TASK INSTRUCTIONS:
The data below is to be output in full, unchanged.

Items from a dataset
.....

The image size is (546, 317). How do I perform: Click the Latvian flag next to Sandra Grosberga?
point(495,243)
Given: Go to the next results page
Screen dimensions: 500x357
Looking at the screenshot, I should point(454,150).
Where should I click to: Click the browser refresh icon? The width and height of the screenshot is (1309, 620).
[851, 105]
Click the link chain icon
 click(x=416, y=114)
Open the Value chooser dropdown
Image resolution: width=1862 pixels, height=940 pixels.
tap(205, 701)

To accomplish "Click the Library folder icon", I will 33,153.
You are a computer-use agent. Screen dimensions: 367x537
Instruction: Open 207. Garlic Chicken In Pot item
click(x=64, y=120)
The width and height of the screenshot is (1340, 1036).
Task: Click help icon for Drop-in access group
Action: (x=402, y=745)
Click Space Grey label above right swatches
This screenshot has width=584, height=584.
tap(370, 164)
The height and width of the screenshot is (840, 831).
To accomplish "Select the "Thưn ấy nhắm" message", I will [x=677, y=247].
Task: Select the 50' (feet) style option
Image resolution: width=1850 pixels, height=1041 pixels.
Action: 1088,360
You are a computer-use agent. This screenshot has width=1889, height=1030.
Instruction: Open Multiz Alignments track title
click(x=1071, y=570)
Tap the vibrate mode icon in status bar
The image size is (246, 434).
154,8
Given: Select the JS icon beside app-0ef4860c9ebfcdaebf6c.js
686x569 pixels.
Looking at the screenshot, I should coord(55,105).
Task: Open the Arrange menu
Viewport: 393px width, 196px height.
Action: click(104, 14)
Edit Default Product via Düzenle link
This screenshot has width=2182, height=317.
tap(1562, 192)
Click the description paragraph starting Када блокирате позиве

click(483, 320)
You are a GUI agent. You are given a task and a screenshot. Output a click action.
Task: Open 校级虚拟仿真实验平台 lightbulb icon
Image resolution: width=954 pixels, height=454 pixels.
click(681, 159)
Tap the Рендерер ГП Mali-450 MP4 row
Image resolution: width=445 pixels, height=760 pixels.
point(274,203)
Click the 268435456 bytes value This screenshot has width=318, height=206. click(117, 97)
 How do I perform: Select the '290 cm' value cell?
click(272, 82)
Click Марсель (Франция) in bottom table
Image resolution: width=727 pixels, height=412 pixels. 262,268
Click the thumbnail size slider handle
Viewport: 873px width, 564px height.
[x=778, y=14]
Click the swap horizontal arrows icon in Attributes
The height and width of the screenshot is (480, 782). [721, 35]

.....

RESULT FOR THIS EXERCISE:
The image size is (546, 317). How do I perform: Click the Latvian flag next to Sandra Grosberga?
point(495,243)
Given: Go to the next results page
Screen dimensions: 500x357
Looking at the screenshot, I should point(454,150).
Where should I click to: Click the browser refresh icon? The width and height of the screenshot is (1309, 620).
[851, 105]
Click the link chain icon
 click(x=416, y=114)
Open the Value chooser dropdown
Image resolution: width=1862 pixels, height=940 pixels.
tap(205, 701)

To accomplish "Click the Library folder icon", I will 33,153.
You are a computer-use agent. Screen dimensions: 367x537
Instruction: Open 207. Garlic Chicken In Pot item
click(x=64, y=120)
The width and height of the screenshot is (1340, 1036).
Task: Click help icon for Drop-in access group
Action: (x=402, y=745)
Click Space Grey label above right swatches
This screenshot has width=584, height=584.
tap(370, 164)
The height and width of the screenshot is (840, 831).
To accomplish "Select the "Thưn ấy nhắm" message", I will [x=677, y=247].
Task: Select the 50' (feet) style option
Image resolution: width=1850 pixels, height=1041 pixels.
Action: 1088,360
You are a computer-use agent. This screenshot has width=1889, height=1030.
Instruction: Open Multiz Alignments track title
click(x=1071, y=570)
Tap the vibrate mode icon in status bar
The image size is (246, 434).
154,8
Given: Select the JS icon beside app-0ef4860c9ebfcdaebf6c.js
686x569 pixels.
Looking at the screenshot, I should coord(55,105).
Task: Open the Arrange menu
Viewport: 393px width, 196px height.
Action: click(104, 14)
Edit Default Product via Düzenle link
This screenshot has width=2182, height=317.
tap(1562, 192)
Click the description paragraph starting Када блокирате позиве

click(483, 320)
You are a GUI agent. You are given a task and a screenshot. Output a click action.
Task: Open 校级虚拟仿真实验平台 lightbulb icon
Image resolution: width=954 pixels, height=454 pixels.
click(681, 159)
Tap the Рендерер ГП Mali-450 MP4 row
Image resolution: width=445 pixels, height=760 pixels.
point(274,203)
Click the 268435456 bytes value This screenshot has width=318, height=206. click(117, 97)
 How do I perform: Select the '290 cm' value cell?
click(272, 82)
Click Марсель (Франция) in bottom table
Image resolution: width=727 pixels, height=412 pixels. 262,268
Click the thumbnail size slider handle
Viewport: 873px width, 564px height.
[x=778, y=14]
Click the swap horizontal arrows icon in Attributes
The height and width of the screenshot is (480, 782). [721, 35]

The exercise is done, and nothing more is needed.